American Shale Expertise

China's shale plays are difficult to develop but not hopeless.

Not every shale play is successful, even in the United States. Of the 20 or so potential shale plays which have been explored in the United States, almost all of the oil and gas has come from around half a dozen. It is unlikely that all of China's seven shale gas basins will be developed successfully in the medium term.

Every shale play presents unique geological challenges that have to be overcome. But that can only be done with a mixture of persistence and experimentation.

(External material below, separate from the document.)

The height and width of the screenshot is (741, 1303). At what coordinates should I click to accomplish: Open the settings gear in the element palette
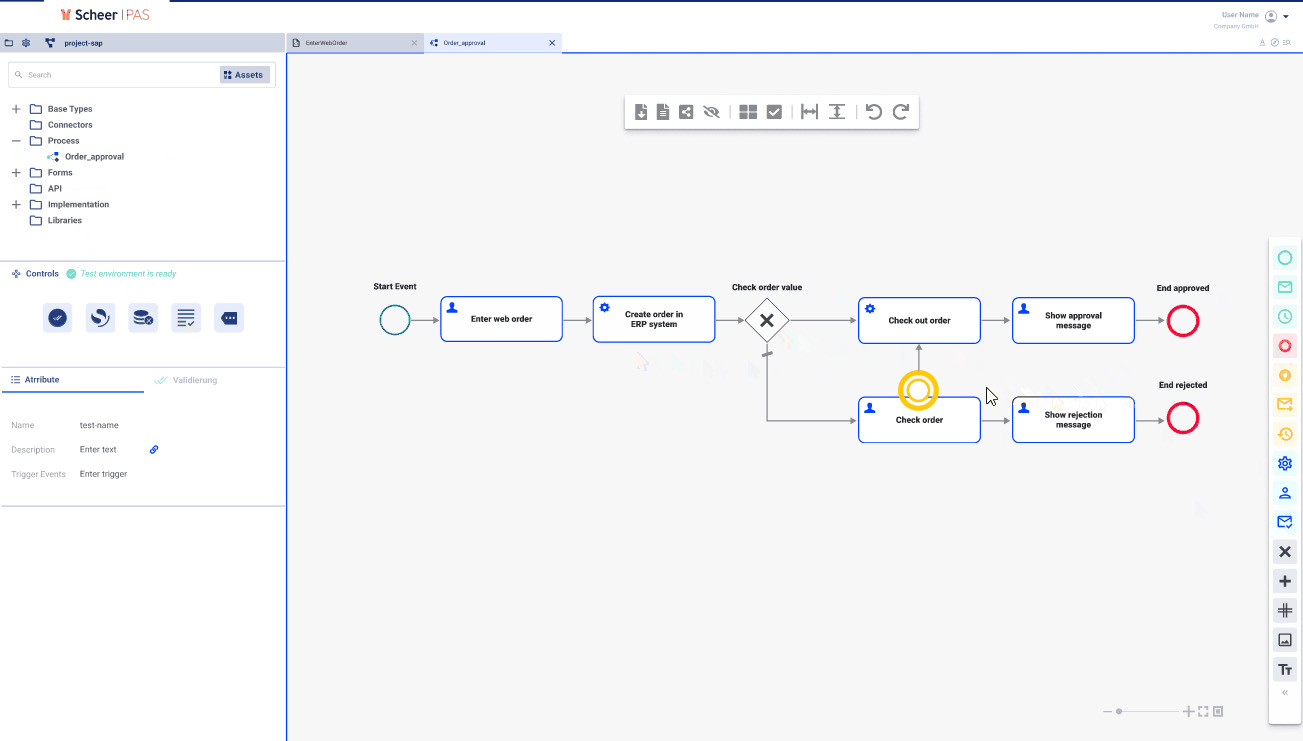(1285, 463)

It took almost 20 years to perfect the combination of horizontal drilling and hydraulic fracturing that unlocked gas from the Barnett shale and then spread to other North American plays.

The United States has drilled tens of thousands of shale wells so far, while China has drilled fewer than 100 in total. Hundreds more wells need to be drilled to gain experience and improve techniques.

PetroChina and Sinopec, China's two major oil and gas producers, are already experimenting in the Sichuan basin. International majors including Shell, Chevron and Conoco are also active.

However, FTSI brings the involvement of a specialist fracking firm that has been present since the creation of the shale revolution, which is why it is a major step forward.

No one knows where or when the next breakthrough will occur. China, Argentina and South Africa are all plausible candidates given their large shale gas resources and involvement of international firms.

The timing is impossible to predict. But it seems more likely than not that one of these countries will emerge as a significant producer within the next five years and the prize, in terms of energy security, is enormous.